Su oponente alzó apenas el mentón, su voz fue clara y lúcida.

—Percibo el olor de vuestra sangre, hermano DeGrasso, la sangre espesa de vuestras arterias que ha manchado mi daga y clama por ser derramada. No temáis, estoy solo. Si hoy hubiese sido el día designado para vuestra muerte no habríais sentido más que el dolor y la angustia en vez de mi voz. No es así porque he decidido no mataros hoy. Vengo cargado de buenas intenciones y una última oportunidad para vos.
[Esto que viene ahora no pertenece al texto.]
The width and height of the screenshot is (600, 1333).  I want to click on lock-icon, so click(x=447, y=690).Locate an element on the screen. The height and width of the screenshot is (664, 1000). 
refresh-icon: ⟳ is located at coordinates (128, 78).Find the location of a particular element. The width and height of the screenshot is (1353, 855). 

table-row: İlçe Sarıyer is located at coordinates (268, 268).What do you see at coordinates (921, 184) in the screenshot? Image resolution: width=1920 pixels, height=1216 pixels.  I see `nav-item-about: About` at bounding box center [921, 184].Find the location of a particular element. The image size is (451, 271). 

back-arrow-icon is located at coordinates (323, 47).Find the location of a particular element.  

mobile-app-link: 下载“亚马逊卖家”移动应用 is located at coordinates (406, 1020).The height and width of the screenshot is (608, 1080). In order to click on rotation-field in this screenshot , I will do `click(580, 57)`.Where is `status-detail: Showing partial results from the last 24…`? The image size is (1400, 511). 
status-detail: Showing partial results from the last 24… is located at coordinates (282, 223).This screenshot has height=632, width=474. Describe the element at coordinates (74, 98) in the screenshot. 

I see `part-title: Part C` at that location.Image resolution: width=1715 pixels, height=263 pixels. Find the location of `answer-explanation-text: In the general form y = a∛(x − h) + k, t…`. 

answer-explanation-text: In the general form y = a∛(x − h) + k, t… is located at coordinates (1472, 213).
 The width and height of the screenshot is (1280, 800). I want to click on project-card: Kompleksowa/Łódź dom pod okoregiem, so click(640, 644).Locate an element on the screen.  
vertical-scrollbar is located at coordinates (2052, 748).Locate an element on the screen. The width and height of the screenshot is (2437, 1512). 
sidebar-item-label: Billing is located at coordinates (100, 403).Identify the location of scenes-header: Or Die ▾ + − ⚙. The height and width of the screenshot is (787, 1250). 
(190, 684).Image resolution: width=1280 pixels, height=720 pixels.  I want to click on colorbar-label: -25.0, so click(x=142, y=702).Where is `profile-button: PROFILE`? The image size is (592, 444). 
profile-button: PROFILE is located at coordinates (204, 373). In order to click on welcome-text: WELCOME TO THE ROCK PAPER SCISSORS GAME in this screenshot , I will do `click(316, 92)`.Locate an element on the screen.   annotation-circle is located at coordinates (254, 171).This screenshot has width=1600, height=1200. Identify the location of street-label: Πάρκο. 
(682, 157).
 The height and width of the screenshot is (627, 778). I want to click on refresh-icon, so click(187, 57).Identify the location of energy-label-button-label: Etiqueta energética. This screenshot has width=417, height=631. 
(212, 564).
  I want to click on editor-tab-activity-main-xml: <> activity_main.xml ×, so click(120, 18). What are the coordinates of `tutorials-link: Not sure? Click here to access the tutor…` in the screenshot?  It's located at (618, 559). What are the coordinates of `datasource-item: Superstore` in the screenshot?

Los vitrales de la cúpula ardían por el brillo del sol matutino, pero abajo todo era oscuro y difuso, la luz caía sobre Évola en una suerte de iluminación providencial y divina. Pero Angelo sabía perfectamente la clase de asesino que tenía ante sí, un monje benedictino adicto al servicio de la curia, incorruptible, que no dudaba en interpretar los evangelios con el rigor de un fanático de la fe. El pequeño napolitano era un hombre temible, sin escrúpulos, pero con un sentido muy estricto y particular de la ética y la palabra dada, que en un pasado no muy remoto, siguiendo las órdenes de su superior, el cardenal Iuliano, había atravesado la clavícula de Angelo con una daga arriesgándose a recibir una estocada fatal.

Èvola bajó la vista. Su único ojo recorrió la figura del inquisidor y habló de nuevo:

—Deduzco que algún raro interés os ha traído a esta antigua biblioteca. ¿Acaso no hay suficientes libros en la fortaleza del archiduque donde os refugiáis? —Señaló los libros que cargaba Angelo—. ¿Por qué no lleváis algo de Lutero o Zwinglio, no preferís algo más ameno y transgresor en vuestro exilio? Me pregunto por qué el Ángel Negro de Génova ha venido hasta aquí solo para leer a los maestros de la escolástica.